About this session The goal of this session is to give the LIS administrators an over view of the LIS systems that reside under HA cluster support. In the following slides we will review the general elements of each cluster and how they interact with each other. We will also look at some of risks and limitations of the cluster and how to minimize the impact of those risks and limitations.

Resources of Cluster - Dedicated A Typical SCC cluster consists of two AIX hosts AKA nodes.
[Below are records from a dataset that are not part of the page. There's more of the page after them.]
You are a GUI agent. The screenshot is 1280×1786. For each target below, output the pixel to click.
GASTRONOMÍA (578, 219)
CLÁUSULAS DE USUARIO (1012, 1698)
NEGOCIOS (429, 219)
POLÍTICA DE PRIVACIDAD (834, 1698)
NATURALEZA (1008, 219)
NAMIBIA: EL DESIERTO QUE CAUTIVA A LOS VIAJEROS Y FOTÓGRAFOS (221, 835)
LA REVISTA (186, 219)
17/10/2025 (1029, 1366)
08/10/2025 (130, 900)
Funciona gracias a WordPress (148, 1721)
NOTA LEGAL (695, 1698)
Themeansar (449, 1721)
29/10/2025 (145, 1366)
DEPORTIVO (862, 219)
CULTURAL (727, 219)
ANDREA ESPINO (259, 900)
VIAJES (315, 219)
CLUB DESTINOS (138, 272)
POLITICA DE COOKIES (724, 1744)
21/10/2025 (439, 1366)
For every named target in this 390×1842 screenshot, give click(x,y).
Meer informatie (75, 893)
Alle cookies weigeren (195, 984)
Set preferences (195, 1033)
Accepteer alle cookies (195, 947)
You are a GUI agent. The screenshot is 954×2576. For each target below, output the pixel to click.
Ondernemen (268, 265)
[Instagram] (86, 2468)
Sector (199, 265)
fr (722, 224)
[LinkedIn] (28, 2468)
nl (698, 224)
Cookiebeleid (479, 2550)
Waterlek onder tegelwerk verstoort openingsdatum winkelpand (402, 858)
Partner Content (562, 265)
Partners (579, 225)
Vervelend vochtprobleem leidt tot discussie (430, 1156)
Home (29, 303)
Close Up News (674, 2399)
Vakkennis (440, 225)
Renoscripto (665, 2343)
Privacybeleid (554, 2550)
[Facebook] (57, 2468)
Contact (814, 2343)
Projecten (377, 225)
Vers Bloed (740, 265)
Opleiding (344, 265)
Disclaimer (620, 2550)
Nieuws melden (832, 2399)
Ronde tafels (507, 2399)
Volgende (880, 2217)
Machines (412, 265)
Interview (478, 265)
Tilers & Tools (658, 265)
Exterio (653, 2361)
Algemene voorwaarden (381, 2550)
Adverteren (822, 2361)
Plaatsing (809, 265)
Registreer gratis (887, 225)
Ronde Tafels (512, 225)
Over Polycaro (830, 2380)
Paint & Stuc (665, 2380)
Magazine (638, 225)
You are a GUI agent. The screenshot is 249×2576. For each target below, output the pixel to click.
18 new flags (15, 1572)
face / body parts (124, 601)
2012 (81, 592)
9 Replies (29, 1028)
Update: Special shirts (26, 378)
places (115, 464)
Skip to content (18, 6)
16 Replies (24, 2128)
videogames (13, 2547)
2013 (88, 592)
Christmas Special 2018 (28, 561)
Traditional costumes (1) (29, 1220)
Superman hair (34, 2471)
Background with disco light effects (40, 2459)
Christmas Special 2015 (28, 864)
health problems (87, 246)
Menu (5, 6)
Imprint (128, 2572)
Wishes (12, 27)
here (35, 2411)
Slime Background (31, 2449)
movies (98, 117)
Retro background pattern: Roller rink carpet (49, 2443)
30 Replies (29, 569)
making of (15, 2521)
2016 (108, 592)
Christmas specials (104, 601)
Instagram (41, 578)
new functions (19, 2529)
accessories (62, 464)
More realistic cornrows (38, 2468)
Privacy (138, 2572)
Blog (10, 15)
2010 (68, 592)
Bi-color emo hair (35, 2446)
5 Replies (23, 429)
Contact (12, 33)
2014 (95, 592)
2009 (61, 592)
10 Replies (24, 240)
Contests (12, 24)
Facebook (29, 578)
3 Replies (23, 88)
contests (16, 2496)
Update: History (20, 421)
By default each node has a few resources for itself: Its own network port/adapter – dedicated ports Its own permanent IP address – AKA persistent address Its own AIX operating system Its own dedicated disks and devices such as Tape, CD, etc…

Resources of Cluster - Shared Based on the purpose of the cluster the two nodes share sets of resources – meaning they both can see them simultaneously: Multiple sets of disks drives – Shared storage Note: A special disk is used as a communication interfaces among nodes Multiple sets of IP addresses – Service IP addresses Set of policies that define and govern the roles and responsibilities of the nodes within the cluster

Resource Groups & Policies A collection of resources of a node (IP, Disk, devices) and their responsibilities Example: Data volumes, filesystems, scripts, printing, etc… Policy: A set of rules & regulations that exactly define the behavior of a resource group Policies are broken down into two major sets: Events: An event is a set of conditions that result in a particular set of actions Actions: A set of one or more procedures that are performed based on a particular set of events

Resource Groups & Policies Computer Repair Department (Software tech, hardware tech, manager) Policy: Find and fix problems with computers Events: If a problem is found on a computer – determine if HW or SW problem Actions: Manager makes a ticket and sends it to proper tech for evaluation and repair

Resource Group: Policy: MAIN Application Functions AUX Application Functions Policy: MAIN node starts, runs, and controls the MAIN application functions AUX node starts, runs, and controls the AUX application functions MAIN ask for health of AUX and AUX ask for health of MAIN Events: If MAIN does not get a response from AUX within 60 seconds Actions: Then MAIN take over AUX – Start, run, and control those function of AUX node

Policy: MAIN node starts, runs, and controls the MAIN application functions AUX node starts, runs, and controls the AUX application functions MAIN ask for health of AUX and AUX ask for health of MAIN Events: If AUX does not get a response from MAIN within 60 seconds Actions: Then AUX take over MAIN – Start, run, and control those function of MAIN node

Important Considerations A cluster solution does not translate to 100% uptime for users The goal is to minimize the downtime and the manual efforts to recover from single points of failure. As with any technology a cluster needs to be maintained and tested. The initial design and implementation of a solution sets the tone for later Understand the purpose of the cluster and adjust your expectations Have redundancy for everything you possibly can – have backup plan A cluster is as robust as the infrastructure it is running on!!!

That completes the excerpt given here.